La narración de Paul Bowles es pura evocación, leer bajo él es sentir la luz del amanecer que da tridimensionalidad al paisaje en el amanecer, notarse abrasado por el aire del mediodía, palparse la camisa empapada en sudor o sentir la arena del desierto escurrirse entre los dedos. Lo meteorológico y su influencia física alegorizan con gran belleza y lirismo los sentimientos encontrados, intuiciones, anhelos y búsquedas de sentido de personas que hacen al lector recorrer con ellos kilómetros bajo la luz de un sol cegador y la claridad de estrellas brillantes, en un entorno pesado cuando el aire abrasa y casi cruel cuando congela en su versión nocturna.

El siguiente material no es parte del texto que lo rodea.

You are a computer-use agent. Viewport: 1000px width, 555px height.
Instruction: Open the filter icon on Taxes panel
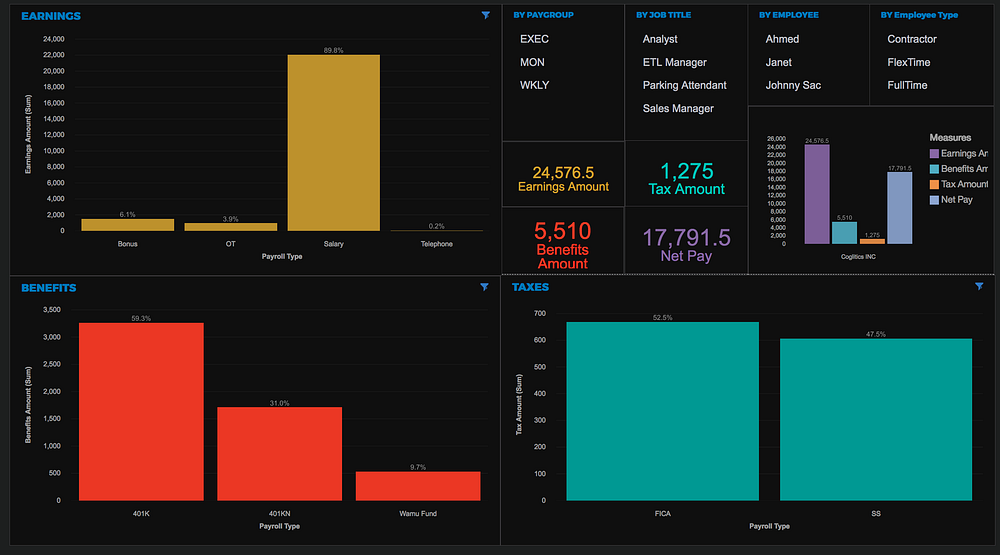click(979, 287)
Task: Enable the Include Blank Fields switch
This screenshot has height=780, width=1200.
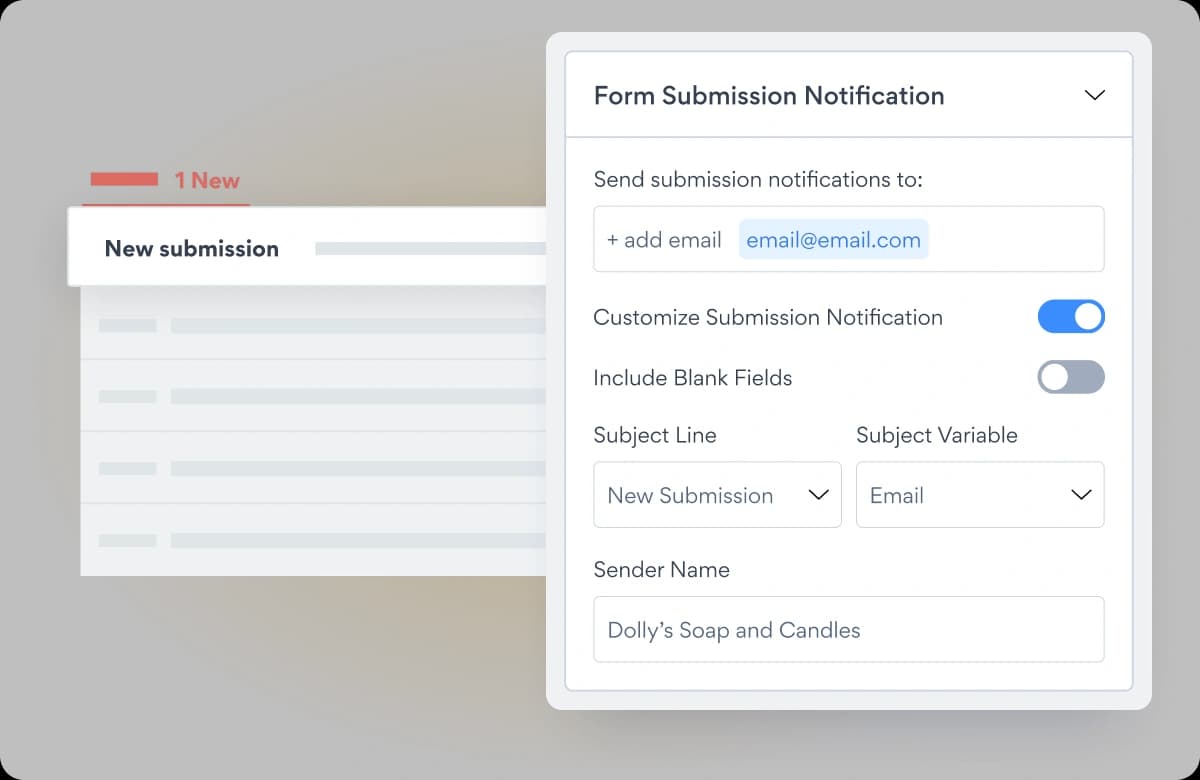Action: point(1071,377)
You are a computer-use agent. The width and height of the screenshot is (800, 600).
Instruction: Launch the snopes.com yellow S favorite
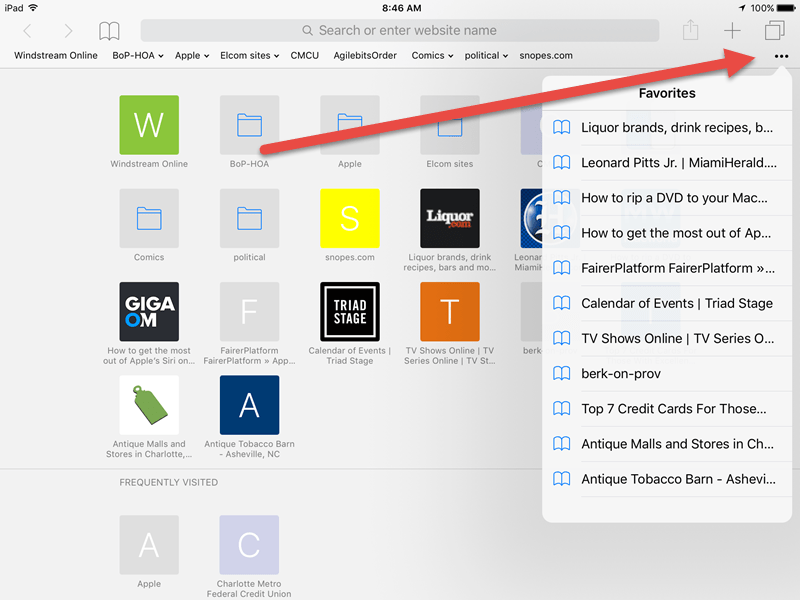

La atmósfera se hace más densa y brutal si cabe a medida que avanzan las páginas, los kilómetros entre referentes cultural ajenos al occidental dejan de tener rumbo, los días horarios, los diálogos se hacen monólogos ante la imposibilidad de comunicarse tanto con el que habla otro idioma como con el que no se consigue entenderse, y las reflexiones agnósticas introspecciones espirituales. Entonces lo que era un viaje trazable se convierte en una deriva sin coordenadas geográficas, pero que se hace más profundamente humano, deja de existir lo material y se pasa esa línea invisible que da paso a lo espiritual.
Se puede adivinar un paralelismo entre este novelar y la vida de su autor en coordenadas marroquíes, pero más que una experiencia autobiográfica, Paul Bowles nos ofrece con “El cielo protector” una posible guía de cómo trascendernos –tanto en el contacto horizontal con el otro como en la profundización vertical en uno mismo- y llegar así a cotas de la vida y de nosotros mismos en las que alcanzar dimensiones personales hasta ahora desconocidas e inconcebibles.